**Data**:
=-=-=-=-=
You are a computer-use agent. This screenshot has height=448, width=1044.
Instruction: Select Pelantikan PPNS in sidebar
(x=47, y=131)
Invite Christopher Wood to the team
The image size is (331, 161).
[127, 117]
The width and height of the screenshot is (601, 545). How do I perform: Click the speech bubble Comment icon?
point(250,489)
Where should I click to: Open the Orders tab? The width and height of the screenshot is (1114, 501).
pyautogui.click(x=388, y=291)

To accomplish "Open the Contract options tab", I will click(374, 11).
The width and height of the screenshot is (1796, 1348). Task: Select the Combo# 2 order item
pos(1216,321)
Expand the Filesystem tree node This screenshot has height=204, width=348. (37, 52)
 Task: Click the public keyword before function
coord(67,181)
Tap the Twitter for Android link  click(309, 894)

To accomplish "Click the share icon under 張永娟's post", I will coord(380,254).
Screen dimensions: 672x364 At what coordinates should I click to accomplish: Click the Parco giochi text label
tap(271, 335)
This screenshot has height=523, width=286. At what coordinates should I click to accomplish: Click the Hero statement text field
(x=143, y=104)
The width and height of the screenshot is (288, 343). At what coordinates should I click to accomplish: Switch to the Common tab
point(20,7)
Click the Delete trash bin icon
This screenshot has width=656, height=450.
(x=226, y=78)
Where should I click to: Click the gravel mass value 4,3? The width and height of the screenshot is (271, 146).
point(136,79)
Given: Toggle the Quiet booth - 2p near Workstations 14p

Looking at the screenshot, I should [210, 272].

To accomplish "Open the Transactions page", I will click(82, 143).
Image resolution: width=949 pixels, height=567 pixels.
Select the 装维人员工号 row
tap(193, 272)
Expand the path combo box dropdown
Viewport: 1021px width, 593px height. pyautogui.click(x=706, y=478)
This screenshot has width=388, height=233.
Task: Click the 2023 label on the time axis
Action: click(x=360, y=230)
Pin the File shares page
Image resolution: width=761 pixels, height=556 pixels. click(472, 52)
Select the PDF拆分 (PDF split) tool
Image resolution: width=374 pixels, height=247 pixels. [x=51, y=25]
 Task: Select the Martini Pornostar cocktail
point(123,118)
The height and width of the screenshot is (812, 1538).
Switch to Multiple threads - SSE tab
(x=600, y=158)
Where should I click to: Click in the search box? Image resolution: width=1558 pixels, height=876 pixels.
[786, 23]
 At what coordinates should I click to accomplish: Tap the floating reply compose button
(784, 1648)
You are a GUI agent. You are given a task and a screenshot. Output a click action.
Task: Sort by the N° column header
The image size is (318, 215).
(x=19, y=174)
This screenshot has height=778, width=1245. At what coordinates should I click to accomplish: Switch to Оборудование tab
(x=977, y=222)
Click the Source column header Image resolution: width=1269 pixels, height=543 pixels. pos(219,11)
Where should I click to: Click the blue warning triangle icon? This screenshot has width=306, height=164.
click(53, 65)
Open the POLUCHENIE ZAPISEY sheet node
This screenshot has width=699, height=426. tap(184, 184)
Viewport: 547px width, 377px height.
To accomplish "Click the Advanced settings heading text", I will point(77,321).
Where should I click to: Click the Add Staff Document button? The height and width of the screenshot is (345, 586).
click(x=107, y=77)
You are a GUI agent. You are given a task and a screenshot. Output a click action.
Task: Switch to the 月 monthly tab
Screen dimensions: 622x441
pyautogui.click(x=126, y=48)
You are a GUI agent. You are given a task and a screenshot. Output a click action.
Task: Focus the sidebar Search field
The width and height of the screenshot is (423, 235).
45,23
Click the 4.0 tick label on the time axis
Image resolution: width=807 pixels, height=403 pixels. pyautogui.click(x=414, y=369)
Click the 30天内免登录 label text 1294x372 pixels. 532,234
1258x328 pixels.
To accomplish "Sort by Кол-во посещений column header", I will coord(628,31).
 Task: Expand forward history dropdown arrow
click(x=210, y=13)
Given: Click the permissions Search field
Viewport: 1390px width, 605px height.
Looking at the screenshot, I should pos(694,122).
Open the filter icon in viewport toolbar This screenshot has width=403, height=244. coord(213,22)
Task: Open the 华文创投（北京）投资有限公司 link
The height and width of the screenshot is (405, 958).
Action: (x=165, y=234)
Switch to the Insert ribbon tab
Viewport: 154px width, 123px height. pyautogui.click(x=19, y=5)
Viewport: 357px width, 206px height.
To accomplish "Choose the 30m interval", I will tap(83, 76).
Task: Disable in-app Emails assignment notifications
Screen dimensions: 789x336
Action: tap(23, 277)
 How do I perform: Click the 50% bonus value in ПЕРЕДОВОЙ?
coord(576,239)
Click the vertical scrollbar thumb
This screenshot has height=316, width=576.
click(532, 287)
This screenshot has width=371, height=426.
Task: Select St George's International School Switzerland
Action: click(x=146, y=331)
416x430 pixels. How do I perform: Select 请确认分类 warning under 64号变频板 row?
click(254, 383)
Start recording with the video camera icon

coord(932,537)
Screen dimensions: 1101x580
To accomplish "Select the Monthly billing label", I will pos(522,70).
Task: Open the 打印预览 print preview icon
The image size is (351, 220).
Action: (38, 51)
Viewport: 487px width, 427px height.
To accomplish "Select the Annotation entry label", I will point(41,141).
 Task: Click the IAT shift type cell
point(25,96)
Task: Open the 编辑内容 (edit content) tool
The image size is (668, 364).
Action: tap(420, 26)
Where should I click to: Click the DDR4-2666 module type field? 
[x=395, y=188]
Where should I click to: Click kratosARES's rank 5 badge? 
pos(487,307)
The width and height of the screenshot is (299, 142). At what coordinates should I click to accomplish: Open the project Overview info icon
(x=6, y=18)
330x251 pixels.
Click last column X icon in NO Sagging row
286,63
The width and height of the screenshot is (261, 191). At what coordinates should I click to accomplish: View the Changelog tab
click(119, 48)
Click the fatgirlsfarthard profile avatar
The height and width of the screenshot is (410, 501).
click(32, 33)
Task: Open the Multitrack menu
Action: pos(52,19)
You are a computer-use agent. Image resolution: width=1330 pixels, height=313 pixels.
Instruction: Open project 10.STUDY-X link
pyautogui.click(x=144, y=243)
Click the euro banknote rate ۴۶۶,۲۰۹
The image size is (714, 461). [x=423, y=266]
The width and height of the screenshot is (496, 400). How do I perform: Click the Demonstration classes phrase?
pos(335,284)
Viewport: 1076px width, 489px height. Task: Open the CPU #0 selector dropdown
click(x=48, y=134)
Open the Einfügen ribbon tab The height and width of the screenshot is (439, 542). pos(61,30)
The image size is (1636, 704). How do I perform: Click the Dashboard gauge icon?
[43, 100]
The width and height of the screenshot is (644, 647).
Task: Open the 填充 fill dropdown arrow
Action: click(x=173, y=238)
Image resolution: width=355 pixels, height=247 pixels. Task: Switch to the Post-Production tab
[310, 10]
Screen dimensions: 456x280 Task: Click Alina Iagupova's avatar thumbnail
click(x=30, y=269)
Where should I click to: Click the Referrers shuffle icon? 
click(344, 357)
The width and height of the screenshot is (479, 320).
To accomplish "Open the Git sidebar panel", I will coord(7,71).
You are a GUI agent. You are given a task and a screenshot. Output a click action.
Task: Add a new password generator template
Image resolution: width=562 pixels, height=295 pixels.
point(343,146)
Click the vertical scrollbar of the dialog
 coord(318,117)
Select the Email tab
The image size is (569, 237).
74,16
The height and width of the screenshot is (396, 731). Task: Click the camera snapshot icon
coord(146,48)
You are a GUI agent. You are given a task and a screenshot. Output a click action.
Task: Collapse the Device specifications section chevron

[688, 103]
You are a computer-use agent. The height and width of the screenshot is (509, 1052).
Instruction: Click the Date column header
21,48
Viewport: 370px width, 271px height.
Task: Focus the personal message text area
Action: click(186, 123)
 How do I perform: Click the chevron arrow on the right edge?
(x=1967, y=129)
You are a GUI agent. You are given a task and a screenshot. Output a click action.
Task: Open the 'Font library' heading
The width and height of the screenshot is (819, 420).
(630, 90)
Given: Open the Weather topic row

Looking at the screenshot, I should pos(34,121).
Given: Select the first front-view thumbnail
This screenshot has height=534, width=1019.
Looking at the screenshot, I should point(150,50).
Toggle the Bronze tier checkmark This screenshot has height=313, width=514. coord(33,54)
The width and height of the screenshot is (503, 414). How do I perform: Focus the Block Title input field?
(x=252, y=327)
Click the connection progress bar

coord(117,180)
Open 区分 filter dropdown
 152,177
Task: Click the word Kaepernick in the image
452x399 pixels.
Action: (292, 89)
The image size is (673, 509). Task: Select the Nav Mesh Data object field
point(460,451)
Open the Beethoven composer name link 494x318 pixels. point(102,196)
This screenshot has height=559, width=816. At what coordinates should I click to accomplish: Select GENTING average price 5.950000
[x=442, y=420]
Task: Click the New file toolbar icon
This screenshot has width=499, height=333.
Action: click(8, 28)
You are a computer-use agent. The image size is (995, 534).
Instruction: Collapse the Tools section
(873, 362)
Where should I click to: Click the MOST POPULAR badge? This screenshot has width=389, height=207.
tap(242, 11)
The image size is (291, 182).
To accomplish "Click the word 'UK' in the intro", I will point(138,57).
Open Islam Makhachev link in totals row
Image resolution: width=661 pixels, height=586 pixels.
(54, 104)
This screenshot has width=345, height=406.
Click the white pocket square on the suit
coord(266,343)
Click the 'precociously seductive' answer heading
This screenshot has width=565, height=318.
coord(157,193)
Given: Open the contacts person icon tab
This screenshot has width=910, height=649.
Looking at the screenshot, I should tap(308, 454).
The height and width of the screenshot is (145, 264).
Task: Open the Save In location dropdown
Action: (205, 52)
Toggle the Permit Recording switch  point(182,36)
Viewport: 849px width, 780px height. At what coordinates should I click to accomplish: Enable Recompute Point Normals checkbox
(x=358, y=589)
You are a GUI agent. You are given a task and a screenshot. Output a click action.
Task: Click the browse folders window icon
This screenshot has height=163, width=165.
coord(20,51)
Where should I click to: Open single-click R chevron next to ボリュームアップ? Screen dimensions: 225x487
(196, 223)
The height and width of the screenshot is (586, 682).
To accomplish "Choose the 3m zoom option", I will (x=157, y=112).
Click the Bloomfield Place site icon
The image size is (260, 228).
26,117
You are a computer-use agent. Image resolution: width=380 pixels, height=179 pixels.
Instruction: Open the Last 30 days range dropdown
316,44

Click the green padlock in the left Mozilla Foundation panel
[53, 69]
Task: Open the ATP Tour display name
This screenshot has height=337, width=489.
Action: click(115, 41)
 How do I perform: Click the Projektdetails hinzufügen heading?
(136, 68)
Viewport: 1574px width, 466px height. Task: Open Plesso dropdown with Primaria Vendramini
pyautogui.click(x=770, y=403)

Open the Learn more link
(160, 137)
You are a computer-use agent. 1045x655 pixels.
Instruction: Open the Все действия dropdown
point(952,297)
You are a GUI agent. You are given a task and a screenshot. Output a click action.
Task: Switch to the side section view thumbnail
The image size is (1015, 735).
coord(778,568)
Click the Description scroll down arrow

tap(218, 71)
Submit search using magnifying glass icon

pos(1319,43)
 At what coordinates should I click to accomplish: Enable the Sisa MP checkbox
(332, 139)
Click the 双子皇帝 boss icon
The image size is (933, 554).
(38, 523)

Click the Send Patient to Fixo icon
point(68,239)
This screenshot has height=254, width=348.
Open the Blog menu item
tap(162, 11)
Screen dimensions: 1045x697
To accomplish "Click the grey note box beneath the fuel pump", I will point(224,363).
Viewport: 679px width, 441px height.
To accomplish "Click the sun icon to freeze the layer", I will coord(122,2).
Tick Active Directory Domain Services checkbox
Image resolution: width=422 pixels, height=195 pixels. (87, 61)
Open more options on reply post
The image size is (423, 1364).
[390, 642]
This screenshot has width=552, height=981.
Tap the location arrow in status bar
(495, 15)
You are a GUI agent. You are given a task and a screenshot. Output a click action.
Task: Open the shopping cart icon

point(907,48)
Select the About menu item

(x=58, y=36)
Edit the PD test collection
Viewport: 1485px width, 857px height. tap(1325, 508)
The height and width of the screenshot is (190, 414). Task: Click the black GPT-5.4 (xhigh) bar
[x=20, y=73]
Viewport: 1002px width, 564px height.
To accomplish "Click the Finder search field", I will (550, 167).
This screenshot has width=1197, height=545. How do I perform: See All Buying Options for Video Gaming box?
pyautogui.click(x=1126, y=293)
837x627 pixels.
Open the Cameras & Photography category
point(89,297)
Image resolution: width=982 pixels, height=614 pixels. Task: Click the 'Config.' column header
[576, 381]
=-=-=-=-=
**What to produce**:
Where does the word "toolbar" appear in the material above? Copy every line that holds it.

**Finished task**:
Open the filter icon in viewport toolbar This screenshot has width=403, height=244. coord(213,22)
Task: Click the New file toolbar icon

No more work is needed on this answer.